On Tuesday 15 October 2002 10:53 am, Ove Kaaven wrote:
On Mon, 14 Oct 2002, Greg Turner wrote:
well, that sounds about right, but how to detect such a thing...? I guess I need to learn how to create 'on change some ram' breakpoints,
That's called "watchpoints". In gdb, you can set such a watchpoint with: watch *(int*)0xaddress
not to mention track down these datastructures in memory (or perhaps learn how to get debug symbols for w32-native-compiled stuff generated).
Well you can just use the pointer given to NdrClientCall2, right?
yes, but by then it's too late; besides, by the time we're in NdrClientCall2, I no longer trust anything I see. To pursue this, I need to snag it as early as possible. I was able to produce a .pdb file using the compiler. Winedbg loads it but still no dice. I'd almost rather just get to the raw data than worry about debug symbols in this case. I can put some magic numbers in there and grep the various allocated memory places, to generate some nice re-usable offsets. Anyhow, if it's a calling convention problem as discussed below, then presumably I would find no memory corruption, so I will look into that first.
Serveral differences worth noting:
o Many more dlls loaded in the winelib version (why?)
Perhaps you have lots of unneeded import statements in your Winelib app's .spec file.
that sounds right. winemaker seemed to generate a lot of superflous deps (and failed to generate the rpcrt4 one).
My theories:
o it's the try/except macros; they're causing stack corruption or something (they occur right before the NdrClientCall2) o it's MIDL_user_allocate somehow (nah) o it's a problem with dll loading (lets hope not)
o it's a calling convention problem (stdcall/cdecl, argument count, return value). This theory is substantiated by the difference in the pFormat argument. Perhaps gcc wants to return the CLIENT_CALL_RETURN structure in a way that isn't compatible with what Microsoft compilers expect (wants stack space reserved for it by the caller or something?)... I think we've had issues with gcc and returning structures before. If this is it, rpcrt4 probably need to return it as just LONG_PTR in the code, not CLIENT_CALL_RETURN?

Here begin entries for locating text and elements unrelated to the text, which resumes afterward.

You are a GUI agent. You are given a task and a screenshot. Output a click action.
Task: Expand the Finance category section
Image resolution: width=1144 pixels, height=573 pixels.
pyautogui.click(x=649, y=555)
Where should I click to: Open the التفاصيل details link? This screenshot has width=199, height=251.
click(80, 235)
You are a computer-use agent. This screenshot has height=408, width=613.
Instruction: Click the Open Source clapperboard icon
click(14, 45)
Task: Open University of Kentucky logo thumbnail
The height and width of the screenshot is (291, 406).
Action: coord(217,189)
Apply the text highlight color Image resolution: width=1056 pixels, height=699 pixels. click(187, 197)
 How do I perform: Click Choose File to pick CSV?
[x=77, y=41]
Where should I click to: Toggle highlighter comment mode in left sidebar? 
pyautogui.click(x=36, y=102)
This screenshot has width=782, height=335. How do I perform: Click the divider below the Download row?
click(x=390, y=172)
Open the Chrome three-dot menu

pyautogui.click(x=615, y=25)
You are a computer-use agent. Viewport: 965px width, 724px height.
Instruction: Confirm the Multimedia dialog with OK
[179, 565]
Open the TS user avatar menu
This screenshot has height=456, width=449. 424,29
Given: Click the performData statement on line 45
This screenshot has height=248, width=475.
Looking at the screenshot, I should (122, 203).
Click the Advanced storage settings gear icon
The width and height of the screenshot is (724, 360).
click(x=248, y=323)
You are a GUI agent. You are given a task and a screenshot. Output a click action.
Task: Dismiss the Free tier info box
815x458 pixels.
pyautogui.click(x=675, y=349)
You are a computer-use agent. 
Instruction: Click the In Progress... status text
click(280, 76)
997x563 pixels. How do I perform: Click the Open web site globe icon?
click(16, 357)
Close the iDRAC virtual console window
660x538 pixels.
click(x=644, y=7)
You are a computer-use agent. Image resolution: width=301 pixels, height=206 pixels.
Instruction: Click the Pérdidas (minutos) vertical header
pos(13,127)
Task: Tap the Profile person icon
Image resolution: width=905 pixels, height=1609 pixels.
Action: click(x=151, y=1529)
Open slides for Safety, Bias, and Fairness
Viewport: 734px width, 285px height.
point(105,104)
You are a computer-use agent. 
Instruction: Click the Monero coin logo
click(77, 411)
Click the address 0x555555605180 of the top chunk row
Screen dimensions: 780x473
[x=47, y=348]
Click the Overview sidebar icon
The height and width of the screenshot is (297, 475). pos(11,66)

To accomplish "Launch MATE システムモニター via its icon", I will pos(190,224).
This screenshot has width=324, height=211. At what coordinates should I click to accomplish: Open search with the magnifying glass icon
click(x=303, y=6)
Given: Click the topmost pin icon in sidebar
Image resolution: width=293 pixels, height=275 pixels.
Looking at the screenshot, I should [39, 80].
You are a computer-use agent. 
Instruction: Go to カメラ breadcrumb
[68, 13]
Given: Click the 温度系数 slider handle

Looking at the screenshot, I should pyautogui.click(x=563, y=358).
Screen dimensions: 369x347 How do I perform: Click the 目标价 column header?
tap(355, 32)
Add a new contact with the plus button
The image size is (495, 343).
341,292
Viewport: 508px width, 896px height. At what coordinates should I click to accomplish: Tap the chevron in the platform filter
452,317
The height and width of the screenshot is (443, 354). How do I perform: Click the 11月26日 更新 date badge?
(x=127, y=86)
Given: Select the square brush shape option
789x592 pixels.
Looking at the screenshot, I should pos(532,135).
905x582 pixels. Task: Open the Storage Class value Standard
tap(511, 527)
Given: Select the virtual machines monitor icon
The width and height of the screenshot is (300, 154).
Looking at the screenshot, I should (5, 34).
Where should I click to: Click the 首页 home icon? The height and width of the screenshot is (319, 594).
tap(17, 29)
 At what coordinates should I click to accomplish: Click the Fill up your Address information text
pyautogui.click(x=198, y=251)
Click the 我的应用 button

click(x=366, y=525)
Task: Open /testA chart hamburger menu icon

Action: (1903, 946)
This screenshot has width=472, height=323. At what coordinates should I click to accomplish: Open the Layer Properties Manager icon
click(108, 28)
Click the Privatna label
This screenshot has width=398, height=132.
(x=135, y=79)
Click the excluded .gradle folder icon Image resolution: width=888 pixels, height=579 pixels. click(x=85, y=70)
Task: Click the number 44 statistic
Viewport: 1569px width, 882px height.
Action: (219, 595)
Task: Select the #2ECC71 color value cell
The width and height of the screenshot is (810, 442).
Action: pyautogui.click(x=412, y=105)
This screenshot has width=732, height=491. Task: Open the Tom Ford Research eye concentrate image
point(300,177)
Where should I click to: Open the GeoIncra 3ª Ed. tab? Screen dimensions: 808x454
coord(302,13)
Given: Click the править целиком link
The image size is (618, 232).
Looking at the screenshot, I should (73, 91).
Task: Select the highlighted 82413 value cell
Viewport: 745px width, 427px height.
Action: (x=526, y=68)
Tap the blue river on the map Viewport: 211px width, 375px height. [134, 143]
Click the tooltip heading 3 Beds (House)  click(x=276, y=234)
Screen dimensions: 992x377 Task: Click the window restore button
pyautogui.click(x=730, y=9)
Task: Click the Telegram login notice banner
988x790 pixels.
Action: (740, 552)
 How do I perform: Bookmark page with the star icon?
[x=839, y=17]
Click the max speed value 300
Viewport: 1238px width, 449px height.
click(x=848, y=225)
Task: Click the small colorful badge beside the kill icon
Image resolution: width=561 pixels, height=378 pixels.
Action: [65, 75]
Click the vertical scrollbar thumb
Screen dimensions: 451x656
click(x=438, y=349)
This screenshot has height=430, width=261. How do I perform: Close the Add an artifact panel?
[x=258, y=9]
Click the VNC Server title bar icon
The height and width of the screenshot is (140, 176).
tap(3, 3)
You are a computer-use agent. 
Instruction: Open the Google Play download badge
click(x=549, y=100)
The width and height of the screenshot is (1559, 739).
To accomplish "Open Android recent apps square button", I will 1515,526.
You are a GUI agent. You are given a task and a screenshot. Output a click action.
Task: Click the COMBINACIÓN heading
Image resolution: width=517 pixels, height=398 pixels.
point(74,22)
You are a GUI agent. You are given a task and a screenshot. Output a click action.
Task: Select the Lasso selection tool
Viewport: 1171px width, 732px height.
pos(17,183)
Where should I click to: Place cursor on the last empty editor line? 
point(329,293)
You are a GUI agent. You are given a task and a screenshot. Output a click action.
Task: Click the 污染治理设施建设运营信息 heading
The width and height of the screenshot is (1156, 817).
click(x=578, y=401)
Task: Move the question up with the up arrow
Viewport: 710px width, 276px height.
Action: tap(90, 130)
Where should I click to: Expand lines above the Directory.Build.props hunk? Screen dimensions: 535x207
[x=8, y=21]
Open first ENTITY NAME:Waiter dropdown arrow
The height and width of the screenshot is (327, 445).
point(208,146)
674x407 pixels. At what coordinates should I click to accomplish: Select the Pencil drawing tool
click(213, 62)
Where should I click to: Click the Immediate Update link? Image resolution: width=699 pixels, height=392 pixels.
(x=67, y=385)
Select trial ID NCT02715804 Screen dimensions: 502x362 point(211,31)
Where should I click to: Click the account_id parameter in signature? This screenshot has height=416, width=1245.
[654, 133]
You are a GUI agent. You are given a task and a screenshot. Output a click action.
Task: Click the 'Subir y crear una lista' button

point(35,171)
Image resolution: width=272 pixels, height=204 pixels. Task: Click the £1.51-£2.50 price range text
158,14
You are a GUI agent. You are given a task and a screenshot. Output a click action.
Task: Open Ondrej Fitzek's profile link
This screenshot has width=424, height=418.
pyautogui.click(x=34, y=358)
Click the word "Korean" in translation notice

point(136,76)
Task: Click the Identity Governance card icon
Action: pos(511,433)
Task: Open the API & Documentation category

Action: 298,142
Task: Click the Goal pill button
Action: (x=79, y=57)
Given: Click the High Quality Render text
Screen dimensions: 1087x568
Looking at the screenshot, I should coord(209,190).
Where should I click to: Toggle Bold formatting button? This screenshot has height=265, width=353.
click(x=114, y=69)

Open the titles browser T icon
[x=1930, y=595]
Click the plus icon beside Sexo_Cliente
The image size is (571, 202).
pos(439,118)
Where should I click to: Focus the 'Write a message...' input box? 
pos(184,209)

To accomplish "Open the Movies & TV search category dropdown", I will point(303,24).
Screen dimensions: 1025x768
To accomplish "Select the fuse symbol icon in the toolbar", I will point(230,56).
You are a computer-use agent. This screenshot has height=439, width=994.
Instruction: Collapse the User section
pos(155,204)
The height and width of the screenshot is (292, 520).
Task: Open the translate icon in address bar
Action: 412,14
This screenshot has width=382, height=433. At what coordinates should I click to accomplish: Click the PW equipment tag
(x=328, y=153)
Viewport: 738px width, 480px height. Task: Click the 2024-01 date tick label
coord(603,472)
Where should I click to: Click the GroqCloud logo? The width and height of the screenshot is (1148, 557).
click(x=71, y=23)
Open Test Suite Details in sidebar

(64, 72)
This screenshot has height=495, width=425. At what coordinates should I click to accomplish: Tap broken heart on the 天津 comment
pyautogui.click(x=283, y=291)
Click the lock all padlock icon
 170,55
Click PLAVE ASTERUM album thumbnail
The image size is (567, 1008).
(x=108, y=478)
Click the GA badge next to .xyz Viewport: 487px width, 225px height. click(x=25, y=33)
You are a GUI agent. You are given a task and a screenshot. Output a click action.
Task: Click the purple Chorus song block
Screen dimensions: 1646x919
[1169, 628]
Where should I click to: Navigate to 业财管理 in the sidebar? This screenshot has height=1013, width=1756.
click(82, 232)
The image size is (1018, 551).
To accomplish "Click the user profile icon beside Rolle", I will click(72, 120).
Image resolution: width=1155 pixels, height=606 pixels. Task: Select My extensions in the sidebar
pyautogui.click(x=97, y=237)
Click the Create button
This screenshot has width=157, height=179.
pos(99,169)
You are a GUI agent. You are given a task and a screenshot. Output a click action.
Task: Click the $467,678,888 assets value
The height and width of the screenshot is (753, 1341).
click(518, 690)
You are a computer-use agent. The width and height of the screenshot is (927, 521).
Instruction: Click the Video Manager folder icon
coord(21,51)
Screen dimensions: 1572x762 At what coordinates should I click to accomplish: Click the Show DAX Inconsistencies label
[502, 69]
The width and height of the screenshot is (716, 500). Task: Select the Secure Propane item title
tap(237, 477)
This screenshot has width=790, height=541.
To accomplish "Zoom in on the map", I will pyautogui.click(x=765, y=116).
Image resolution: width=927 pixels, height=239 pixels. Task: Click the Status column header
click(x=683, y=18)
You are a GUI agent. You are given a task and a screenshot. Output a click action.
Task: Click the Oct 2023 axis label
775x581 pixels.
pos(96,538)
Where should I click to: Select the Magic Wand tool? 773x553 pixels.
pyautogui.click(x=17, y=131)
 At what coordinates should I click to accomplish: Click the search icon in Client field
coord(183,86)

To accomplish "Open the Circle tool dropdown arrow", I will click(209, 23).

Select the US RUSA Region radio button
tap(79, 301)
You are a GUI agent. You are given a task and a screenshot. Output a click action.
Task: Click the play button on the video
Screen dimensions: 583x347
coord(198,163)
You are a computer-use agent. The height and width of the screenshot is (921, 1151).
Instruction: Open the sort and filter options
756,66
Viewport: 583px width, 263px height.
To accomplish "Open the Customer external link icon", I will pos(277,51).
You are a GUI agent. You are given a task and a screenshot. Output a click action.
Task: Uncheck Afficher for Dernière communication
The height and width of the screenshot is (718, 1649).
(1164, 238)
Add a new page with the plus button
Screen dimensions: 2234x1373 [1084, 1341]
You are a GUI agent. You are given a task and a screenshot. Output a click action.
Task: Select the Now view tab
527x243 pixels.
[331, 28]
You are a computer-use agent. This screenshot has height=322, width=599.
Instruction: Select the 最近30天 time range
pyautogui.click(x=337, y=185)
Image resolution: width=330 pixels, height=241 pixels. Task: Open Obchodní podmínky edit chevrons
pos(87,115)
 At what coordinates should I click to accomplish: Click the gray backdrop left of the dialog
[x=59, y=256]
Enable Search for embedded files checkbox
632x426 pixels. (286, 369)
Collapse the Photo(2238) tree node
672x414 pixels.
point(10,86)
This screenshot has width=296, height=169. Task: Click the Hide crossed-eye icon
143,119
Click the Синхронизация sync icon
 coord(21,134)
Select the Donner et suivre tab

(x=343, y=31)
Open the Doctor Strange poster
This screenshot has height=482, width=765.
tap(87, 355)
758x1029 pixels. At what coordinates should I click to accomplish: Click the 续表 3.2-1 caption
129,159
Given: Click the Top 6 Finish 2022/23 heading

I like this theory, it has recently occured to me too. I will try compiling the sample using stdcall and see if that has an effect, after work. Also, in the winelib version, I changed main() to stdcall from cdecl (!) which I took to mean that winelib framework didn't want that calling convention.
As for fixing it... this may be a bit beyond me; but I'll look into what you reccomend. If gcc and msvc use incompatible cdecl conventions then that's a pretty serious problem, right, not just for rpcrt4? Looks like to fix I will need to read some machine code.
If there's a fundamental problem here, I guess this would mean we'd have to install gcc<->msvc cdecl thunks somewhere to properly fix the problem? Well, perhaps not, just thinking out loud. I'll look into this tonight; I bet you are on to something here.